Identify every line in the records below that contains the word "inside", and reproduce each one.

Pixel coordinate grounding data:
-- Opening Marker --

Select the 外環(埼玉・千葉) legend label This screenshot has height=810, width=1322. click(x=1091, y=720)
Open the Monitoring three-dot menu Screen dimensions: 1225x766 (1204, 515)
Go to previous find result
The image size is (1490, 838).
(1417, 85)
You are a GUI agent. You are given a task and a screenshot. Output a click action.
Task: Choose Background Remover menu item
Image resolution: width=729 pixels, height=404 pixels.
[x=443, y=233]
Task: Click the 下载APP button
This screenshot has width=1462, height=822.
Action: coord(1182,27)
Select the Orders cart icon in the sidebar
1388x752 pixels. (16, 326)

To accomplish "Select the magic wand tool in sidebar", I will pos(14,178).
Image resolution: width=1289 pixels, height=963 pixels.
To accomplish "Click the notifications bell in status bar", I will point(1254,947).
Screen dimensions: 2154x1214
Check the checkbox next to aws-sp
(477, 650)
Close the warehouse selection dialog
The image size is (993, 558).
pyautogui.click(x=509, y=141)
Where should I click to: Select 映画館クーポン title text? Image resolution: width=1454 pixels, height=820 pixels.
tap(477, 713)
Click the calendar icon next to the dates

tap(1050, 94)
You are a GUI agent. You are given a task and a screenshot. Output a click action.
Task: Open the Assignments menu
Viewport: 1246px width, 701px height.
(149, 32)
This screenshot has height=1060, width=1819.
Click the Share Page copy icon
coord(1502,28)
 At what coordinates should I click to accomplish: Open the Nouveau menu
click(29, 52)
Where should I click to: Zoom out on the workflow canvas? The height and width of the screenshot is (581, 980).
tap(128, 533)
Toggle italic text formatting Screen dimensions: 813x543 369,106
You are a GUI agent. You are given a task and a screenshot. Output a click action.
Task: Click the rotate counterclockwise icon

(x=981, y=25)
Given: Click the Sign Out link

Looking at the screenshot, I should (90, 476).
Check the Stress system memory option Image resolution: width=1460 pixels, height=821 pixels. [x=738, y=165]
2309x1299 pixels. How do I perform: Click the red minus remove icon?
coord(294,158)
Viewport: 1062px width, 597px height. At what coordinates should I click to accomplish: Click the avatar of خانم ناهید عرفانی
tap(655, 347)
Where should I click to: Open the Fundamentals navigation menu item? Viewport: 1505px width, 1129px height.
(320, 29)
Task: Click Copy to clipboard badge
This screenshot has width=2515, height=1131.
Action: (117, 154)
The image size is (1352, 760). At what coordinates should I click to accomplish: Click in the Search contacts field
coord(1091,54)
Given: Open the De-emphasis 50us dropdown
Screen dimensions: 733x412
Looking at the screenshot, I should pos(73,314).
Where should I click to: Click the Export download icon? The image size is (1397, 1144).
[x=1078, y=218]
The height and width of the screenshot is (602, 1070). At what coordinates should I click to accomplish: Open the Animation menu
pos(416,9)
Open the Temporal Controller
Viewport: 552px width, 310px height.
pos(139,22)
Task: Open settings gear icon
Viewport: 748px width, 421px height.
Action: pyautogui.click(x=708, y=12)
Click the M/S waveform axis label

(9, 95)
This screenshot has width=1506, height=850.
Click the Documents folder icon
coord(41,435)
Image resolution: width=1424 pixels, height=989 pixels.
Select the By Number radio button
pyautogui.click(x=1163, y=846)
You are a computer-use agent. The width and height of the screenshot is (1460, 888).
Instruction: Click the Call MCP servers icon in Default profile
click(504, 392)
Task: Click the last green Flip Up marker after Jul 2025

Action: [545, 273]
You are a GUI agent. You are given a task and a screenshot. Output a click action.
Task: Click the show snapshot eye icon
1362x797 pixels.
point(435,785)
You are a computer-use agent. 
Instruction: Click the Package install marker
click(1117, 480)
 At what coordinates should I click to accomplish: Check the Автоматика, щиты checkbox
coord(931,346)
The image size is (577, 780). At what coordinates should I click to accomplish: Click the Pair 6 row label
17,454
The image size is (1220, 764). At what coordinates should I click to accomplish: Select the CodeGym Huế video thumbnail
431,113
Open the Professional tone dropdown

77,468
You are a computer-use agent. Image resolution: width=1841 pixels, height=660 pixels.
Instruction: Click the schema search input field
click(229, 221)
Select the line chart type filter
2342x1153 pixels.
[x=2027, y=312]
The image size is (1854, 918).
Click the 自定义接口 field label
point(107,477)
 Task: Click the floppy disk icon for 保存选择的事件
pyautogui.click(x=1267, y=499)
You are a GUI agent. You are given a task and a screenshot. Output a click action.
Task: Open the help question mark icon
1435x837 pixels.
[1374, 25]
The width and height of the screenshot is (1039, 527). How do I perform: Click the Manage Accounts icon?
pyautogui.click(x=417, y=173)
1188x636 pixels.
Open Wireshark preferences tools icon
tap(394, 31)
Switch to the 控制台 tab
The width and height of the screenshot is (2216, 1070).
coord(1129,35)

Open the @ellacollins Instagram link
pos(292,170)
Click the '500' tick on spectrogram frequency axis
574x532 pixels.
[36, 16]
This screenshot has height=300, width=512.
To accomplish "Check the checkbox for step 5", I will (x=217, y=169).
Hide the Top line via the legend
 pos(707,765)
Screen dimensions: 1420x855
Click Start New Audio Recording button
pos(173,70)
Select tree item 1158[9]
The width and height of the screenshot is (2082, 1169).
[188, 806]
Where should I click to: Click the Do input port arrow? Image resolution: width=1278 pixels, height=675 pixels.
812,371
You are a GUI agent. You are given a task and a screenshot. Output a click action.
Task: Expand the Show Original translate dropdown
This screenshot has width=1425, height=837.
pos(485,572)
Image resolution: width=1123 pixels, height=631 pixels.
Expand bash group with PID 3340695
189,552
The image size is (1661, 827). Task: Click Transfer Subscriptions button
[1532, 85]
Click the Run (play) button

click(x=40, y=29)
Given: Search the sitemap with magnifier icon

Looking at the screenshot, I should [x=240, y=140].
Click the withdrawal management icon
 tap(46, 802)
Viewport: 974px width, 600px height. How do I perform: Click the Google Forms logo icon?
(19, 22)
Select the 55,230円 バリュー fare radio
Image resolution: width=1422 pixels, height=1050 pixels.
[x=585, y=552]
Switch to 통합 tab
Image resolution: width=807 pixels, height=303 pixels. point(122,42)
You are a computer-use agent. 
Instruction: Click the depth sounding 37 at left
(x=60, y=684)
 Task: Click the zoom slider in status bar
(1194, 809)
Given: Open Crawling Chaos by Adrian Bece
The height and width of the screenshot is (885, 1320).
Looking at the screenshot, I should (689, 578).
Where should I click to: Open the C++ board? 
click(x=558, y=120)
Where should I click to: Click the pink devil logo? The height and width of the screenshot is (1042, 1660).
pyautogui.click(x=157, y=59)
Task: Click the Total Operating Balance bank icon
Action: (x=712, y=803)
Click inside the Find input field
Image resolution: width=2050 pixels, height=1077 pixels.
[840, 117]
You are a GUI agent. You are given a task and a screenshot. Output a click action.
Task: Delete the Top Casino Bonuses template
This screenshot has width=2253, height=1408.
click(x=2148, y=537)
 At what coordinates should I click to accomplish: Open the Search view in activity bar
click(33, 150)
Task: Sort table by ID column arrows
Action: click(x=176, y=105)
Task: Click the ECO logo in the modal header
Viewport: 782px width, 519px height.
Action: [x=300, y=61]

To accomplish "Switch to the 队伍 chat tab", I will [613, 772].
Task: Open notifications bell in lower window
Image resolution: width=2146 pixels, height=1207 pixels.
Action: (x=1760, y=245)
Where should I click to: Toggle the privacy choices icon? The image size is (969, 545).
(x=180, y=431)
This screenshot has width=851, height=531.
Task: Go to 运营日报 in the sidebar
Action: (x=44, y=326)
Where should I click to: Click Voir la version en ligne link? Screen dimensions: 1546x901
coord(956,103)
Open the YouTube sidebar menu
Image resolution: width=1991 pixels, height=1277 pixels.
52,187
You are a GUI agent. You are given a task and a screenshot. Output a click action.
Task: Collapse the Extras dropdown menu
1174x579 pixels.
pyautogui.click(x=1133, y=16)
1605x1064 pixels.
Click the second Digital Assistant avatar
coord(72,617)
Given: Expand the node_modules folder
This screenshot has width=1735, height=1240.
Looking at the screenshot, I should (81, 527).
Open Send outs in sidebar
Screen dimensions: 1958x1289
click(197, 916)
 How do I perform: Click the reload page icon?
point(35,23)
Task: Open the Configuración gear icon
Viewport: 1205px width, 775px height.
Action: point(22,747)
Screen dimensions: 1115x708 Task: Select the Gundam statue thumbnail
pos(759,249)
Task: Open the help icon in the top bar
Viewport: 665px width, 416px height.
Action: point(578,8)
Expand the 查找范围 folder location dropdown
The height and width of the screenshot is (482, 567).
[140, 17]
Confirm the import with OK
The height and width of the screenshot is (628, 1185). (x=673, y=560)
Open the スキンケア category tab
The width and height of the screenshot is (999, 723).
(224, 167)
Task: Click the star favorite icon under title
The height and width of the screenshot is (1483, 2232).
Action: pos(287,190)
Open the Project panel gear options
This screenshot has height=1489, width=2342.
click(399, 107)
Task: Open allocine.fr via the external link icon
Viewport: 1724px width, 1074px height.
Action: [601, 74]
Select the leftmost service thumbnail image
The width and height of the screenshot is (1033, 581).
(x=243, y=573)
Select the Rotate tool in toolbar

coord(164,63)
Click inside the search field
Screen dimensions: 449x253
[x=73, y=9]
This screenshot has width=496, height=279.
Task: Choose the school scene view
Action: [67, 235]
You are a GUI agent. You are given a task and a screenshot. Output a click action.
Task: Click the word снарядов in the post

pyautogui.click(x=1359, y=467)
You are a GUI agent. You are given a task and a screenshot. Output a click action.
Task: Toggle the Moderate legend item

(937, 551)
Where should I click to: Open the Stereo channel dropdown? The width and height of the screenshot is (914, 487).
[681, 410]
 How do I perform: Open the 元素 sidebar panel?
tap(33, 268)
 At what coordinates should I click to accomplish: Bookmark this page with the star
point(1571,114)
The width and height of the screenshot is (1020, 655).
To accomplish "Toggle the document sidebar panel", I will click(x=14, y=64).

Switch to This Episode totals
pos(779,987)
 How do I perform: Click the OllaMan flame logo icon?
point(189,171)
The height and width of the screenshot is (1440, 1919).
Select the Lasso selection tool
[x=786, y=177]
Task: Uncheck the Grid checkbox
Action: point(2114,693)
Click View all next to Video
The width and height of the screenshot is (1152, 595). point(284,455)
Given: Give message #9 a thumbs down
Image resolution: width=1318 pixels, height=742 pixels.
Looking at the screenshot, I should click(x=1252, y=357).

-- Closing Marker --

ANSWER TO THE PROBLEM:
Click inside the Find input field
Click inside the search field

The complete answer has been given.